** Opening Record extracts block **

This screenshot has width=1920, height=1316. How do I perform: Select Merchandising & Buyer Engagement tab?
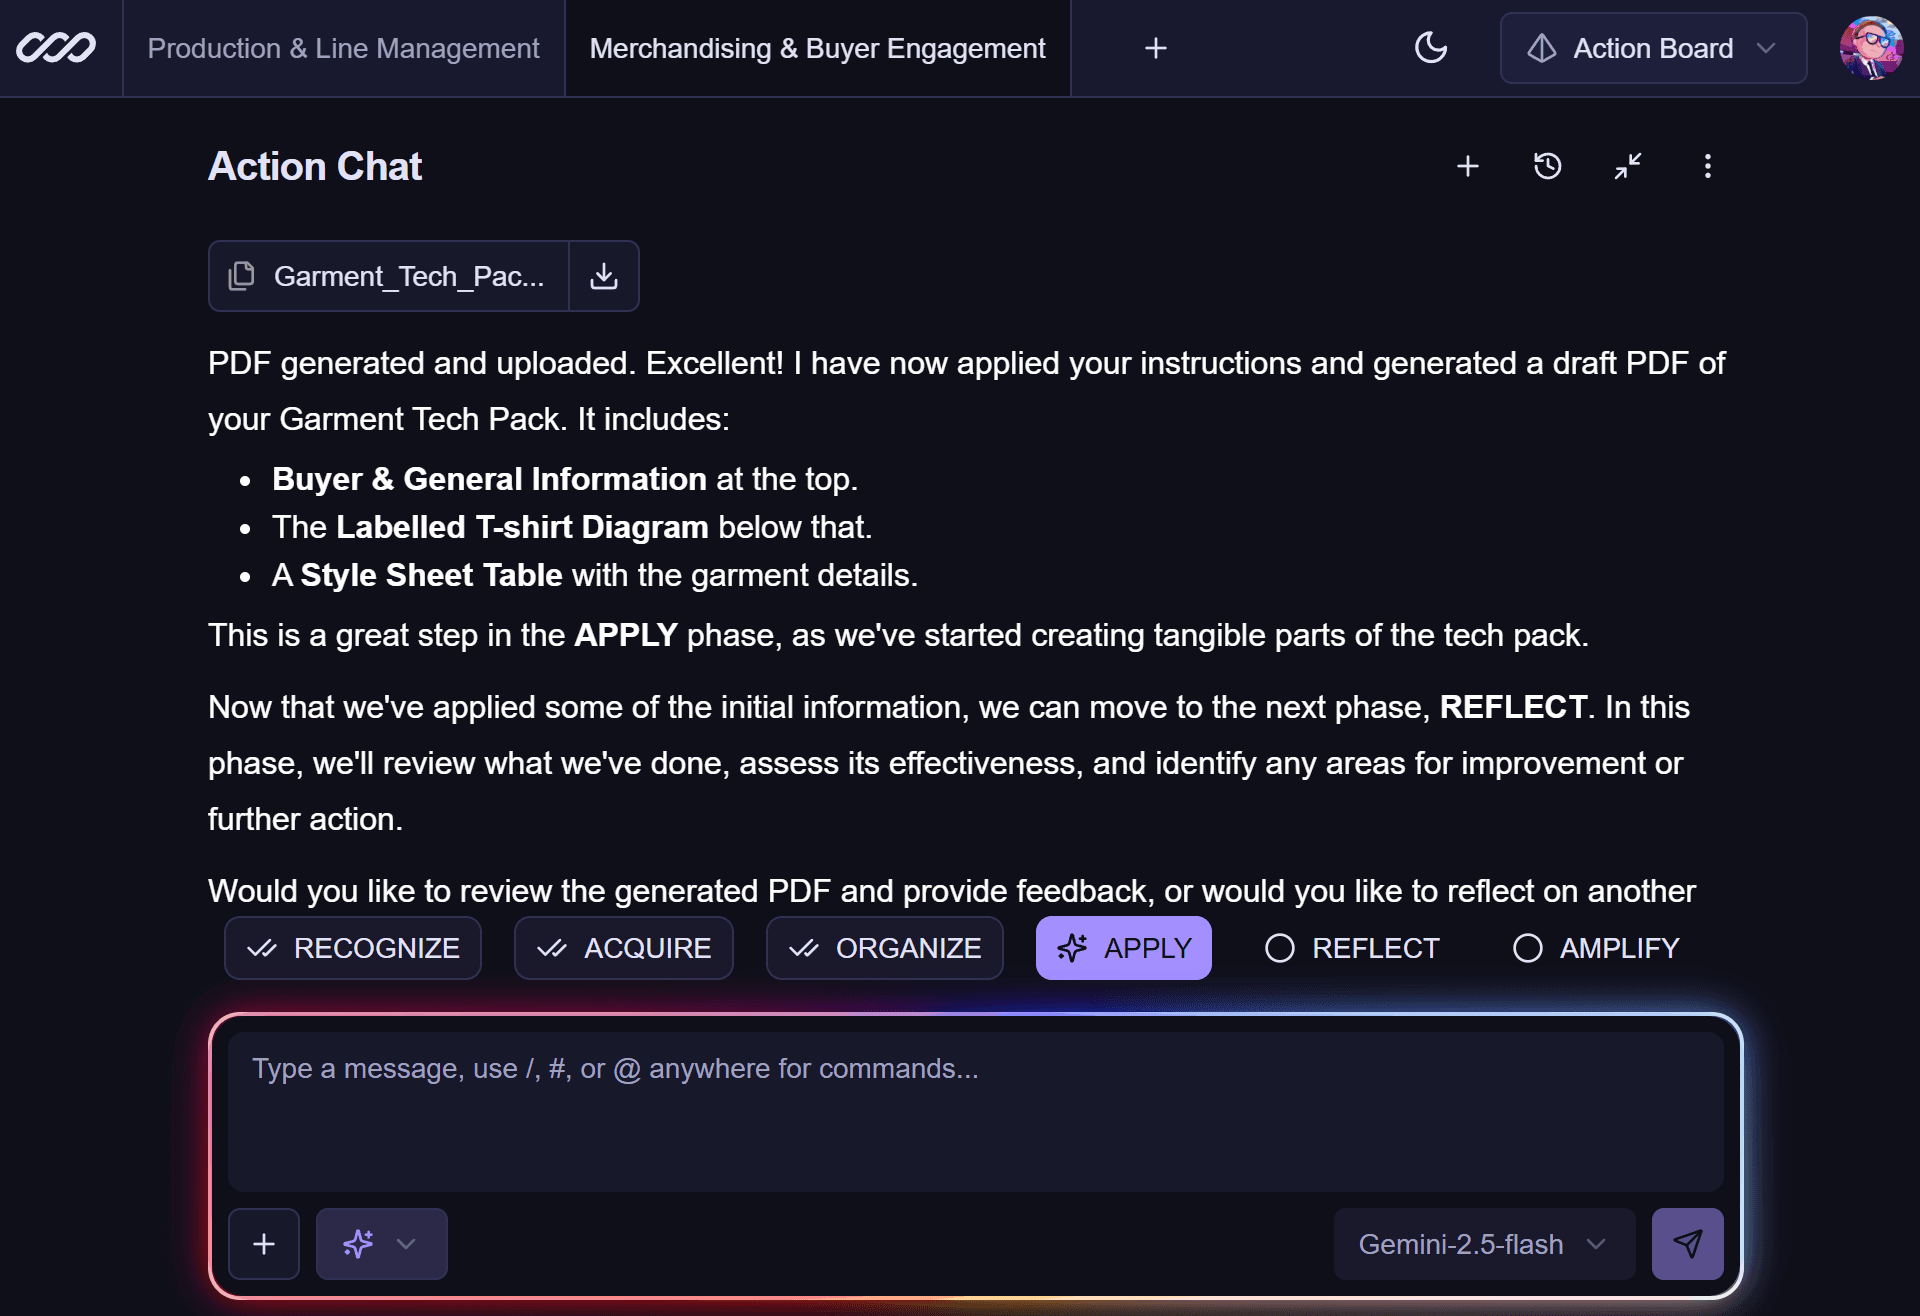click(x=817, y=48)
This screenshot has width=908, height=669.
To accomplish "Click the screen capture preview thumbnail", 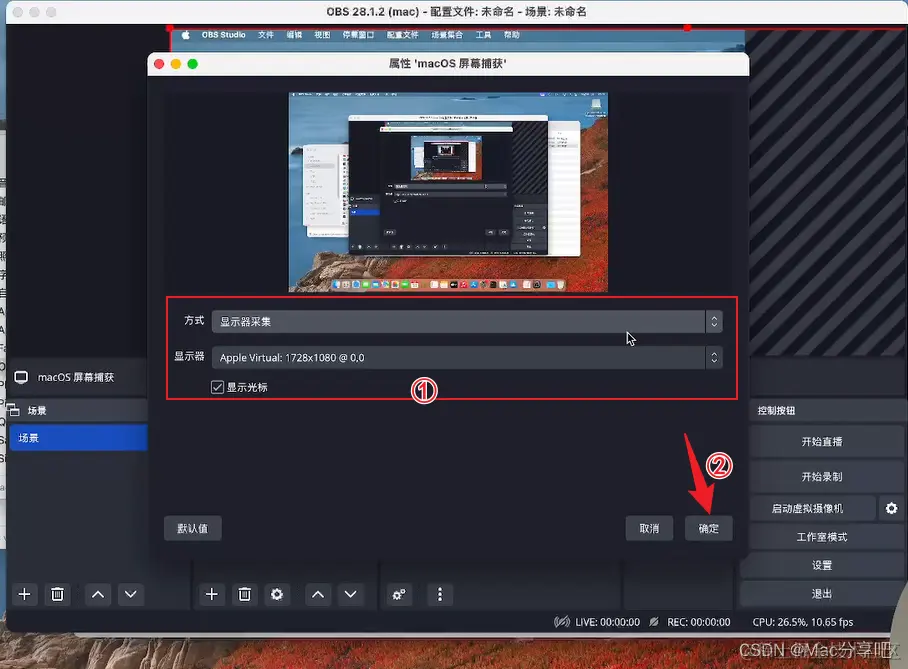I will pos(448,191).
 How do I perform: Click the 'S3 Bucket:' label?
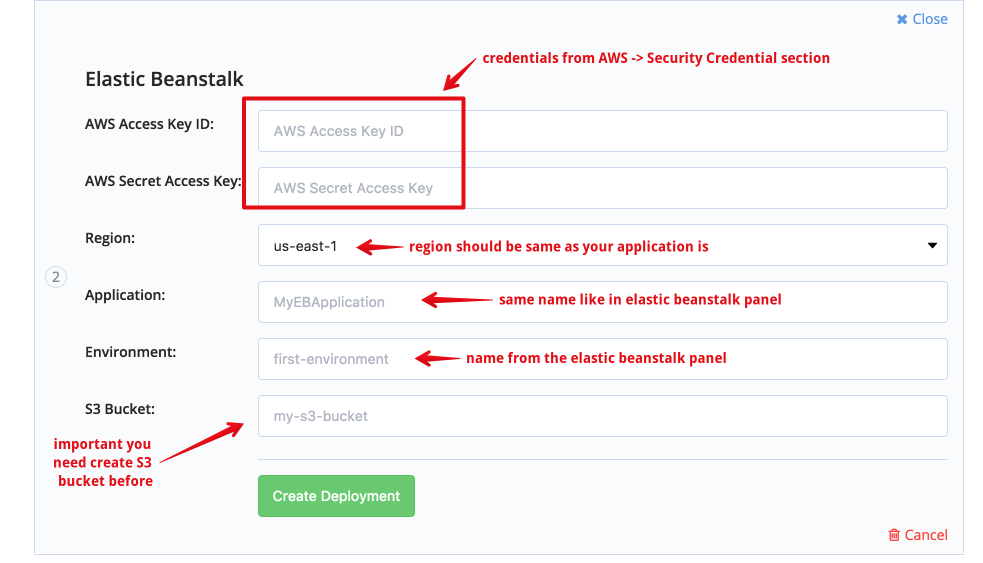tap(120, 409)
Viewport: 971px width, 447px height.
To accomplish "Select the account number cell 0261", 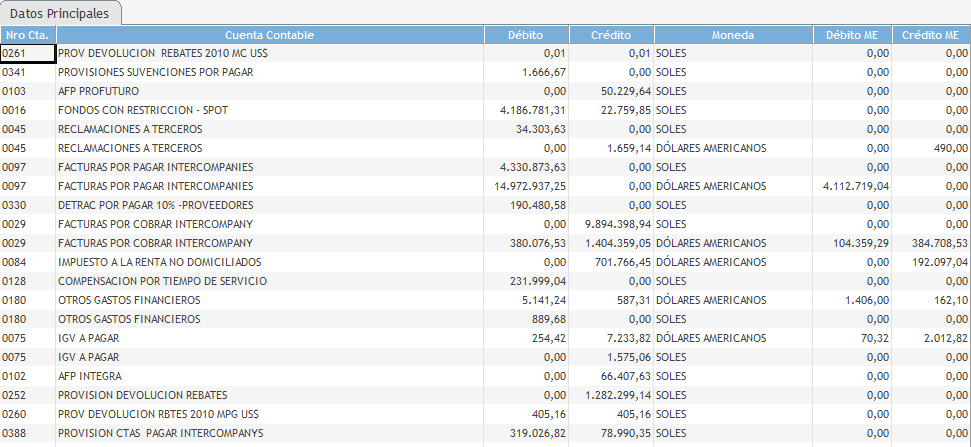I will point(27,53).
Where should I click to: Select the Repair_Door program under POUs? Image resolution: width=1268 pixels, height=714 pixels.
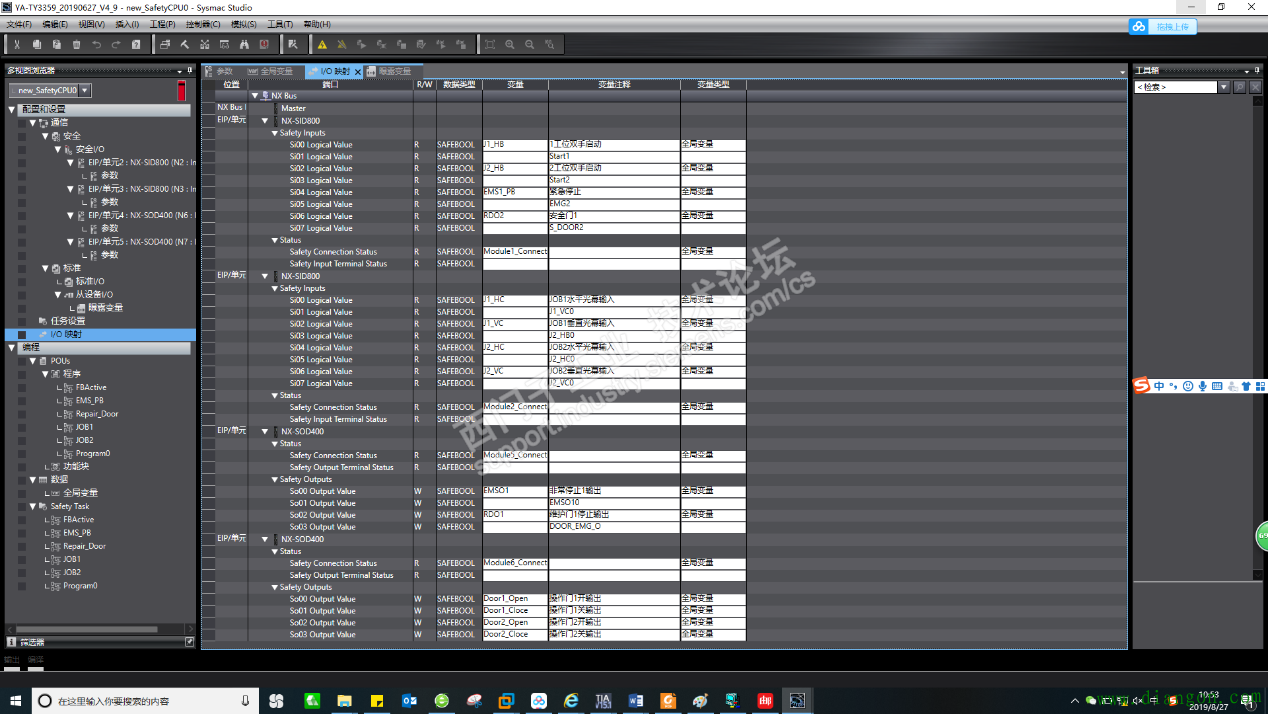pyautogui.click(x=96, y=414)
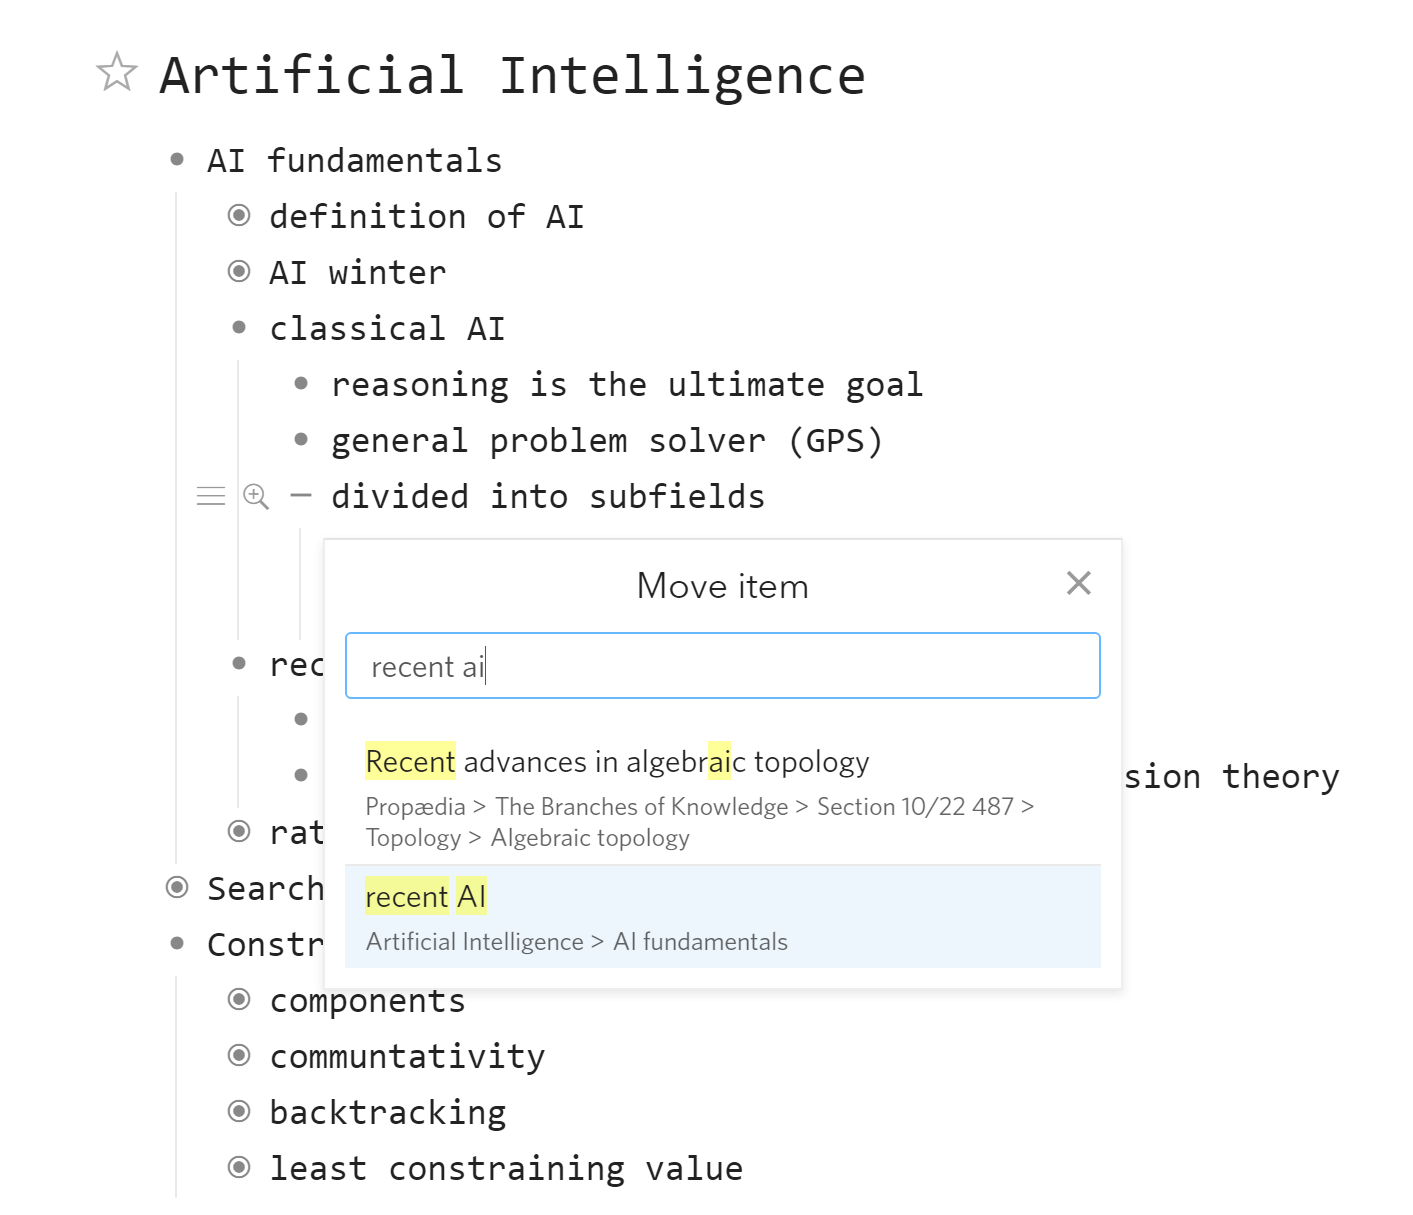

** Closing Record extracts block **

Copy out, exactly and without pictures, each line from the one containing "Where should I" through the final line of the entries, both ends included.

__Written answer__.
Where should I click to: Select the Repair_Door program under POUs? Image resolution: width=1268 pixels, height=714 pixels.
pyautogui.click(x=96, y=414)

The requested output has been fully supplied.